CONSIGNA DE TRABAJO »
¿Puedes editar el fragmento sobre geopolítica energética y reproducir todo lo que va desde "Nuevo equilibrio energético" hasta "colocar su crudo.", sustituyendo "aliado estratégico" por "socio estratégico"?

FRAGMENTO DEL DOCUMENTO »
·····

En cuanto a China, Ramses Pech detalla que la deuda venezolana con ese país se estima entre 10,000 y 13,000 millones de dólares a inicios de 2026. Una parte del crudo enviado se destina al pago de esta deuda, con descuentos de entre 15 y 20 dólares por barril. Un cambio en la administración del sector petrolero obligaría a renegociar estos acuerdos.
Si China recibe menos crudo venezolano, podría recurrir a Rusia como proveedor alternativo. Esto forzaría a Rusia a ofrecer mayores descuentos, presionando sus finanzas públicas, pese a que su dependencia presupuestaria de los hidrocarburos ha disminuido de forma significativa en los últimos años.
Nuevo equilibrio energético
Ramses Pech concluye que Estados Unidos podría influir de manera directa en el precio internacional del petróleo al contar con Venezuela como aliado estratégico dentro de la OPEP. Para México, el escenario implica un nuevo competidor en inversión y exportación; para Canadá, ajustes en su relación comercial con Estados Unidos; para China, una renegociación de su deuda petrolera; y para Rusia, la necesidad de ofrecer mayores incentivos para colocar su crudo.
Este posible reacomodo ilustra cómo el cambio de régimen en Venezuela puede redefinir la geopolítica energética mundial en el corto y mediano plazo.

·····

[Entradas guardadas]

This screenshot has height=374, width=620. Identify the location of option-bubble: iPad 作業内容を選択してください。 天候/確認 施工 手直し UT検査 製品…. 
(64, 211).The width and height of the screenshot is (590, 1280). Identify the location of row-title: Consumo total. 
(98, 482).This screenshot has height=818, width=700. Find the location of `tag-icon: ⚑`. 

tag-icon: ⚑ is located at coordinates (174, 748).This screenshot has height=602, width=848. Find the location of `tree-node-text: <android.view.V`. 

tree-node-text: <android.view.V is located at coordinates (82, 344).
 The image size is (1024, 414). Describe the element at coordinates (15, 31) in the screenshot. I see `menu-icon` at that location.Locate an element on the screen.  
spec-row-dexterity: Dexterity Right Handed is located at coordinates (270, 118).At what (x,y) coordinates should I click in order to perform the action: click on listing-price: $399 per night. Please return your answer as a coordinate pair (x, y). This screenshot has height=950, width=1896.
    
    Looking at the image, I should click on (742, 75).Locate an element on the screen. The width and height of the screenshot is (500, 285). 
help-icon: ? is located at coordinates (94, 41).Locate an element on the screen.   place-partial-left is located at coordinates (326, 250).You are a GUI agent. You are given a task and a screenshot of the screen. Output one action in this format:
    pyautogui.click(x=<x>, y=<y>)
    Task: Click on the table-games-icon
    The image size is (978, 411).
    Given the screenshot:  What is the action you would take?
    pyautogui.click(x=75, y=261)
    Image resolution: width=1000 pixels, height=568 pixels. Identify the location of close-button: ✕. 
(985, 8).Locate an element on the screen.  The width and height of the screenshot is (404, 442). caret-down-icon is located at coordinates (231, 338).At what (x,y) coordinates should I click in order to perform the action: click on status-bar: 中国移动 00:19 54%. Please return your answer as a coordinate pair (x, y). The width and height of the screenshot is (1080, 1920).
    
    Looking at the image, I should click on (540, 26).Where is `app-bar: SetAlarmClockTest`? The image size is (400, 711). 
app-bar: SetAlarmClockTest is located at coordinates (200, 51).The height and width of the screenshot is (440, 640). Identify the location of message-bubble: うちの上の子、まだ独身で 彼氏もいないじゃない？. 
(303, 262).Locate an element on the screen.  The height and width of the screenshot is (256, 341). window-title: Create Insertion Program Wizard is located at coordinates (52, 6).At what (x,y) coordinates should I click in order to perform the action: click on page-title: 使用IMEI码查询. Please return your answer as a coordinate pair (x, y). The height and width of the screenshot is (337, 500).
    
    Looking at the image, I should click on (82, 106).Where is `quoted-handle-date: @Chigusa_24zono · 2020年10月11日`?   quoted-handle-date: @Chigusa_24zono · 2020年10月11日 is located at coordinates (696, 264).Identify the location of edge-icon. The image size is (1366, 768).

·····

RESPUESTA AL EJERCICIO »
Nuevo equilibrio energético
Ramses Pech concluye que Estados Unidos podría influir de manera directa en el precio internacional del petróleo al contar con Venezuela como socio estratégico dentro de la OPEP. Para México, el escenario implica un nuevo competidor en inversión y exportación; para Canadá, ajustes en su relación comercial con Estados Unidos; para China, una renegociación de su deuda petrolera; y para Rusia, la necesidad de ofrecer mayores incentivos para colocar su crudo.